Land of Leather was founded in 1994 by Jerry Briant, and in July 2005, the company was floated on the London Stock Exchange, with the assistance of the investment bank, Investec, using the symbol LAN. In December 2008, the company employed 850 people in its 109 stores in the United Kingdom and Ireland. In January 2009, Land of Leather issued profit warnings, and was planning to raise £15 million through a new share issue.

In December 2008, Land of Leather's announcement that they were in buyout talks with a number of interested parties, caused their share price to rise by 38.5%. However, these talks ended later in December citing "insufficient value for shareholders".

=== Administration ===
On 12 January 2009, Land of Leather Holdings plc announced that they had entered administration. Lee Manning and Nick Edwards of Deloitte were appointed as joint administrators. The company was debt free, but it was unable to secure additional funds.

The company cited reduced consumer spending and the state of the banking market at the time as the causes. The administrators are aiming to sell the company as a going concern. On 26 January 2009, it was announced that 33 stores would close, leaving 76 stores.
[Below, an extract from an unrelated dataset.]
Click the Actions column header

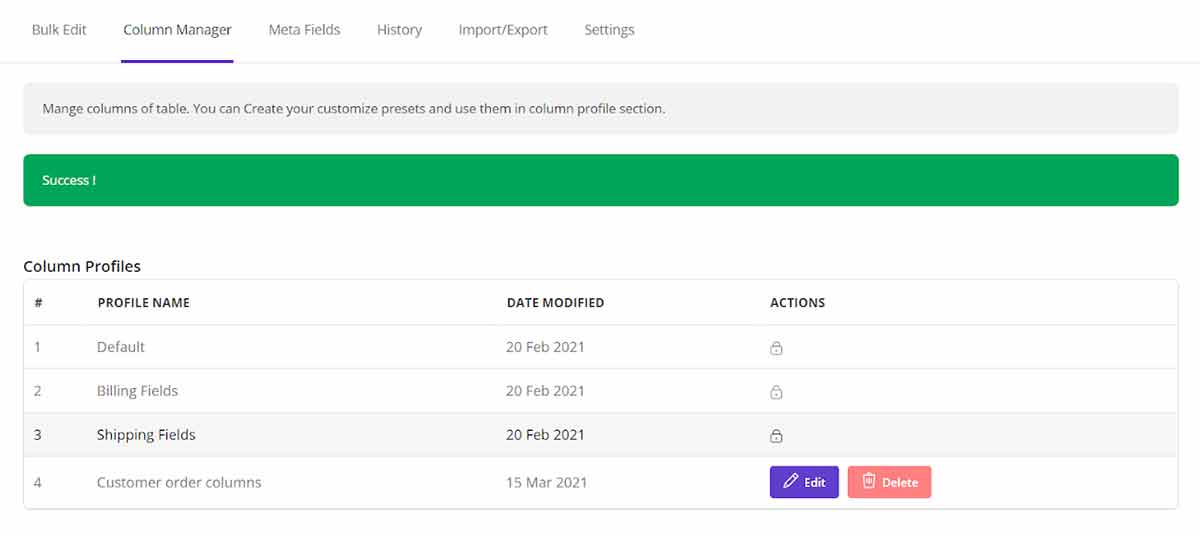[797, 303]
Soon after, the remaining Land of Leather stores closed down, and the company ceased trading in the beginning of 2009.

=="Toxic sofa" lawsuit==
Land of Leather sold Linkwise sofas made in China, which contained sachets of the mould-inhibiting chemical DMF. This caused serious rashes to more than 300 users, due to an allergic reaction. Land of Leather had an insurance policy with Zurich Financial Services, but the insurer refused to pay out, claiming that Land of Leather had breached policy terms.

This position was accepted on 18 March 2010, by the High Court of England and Wales, and purchasers will not be indemnified by the insurer.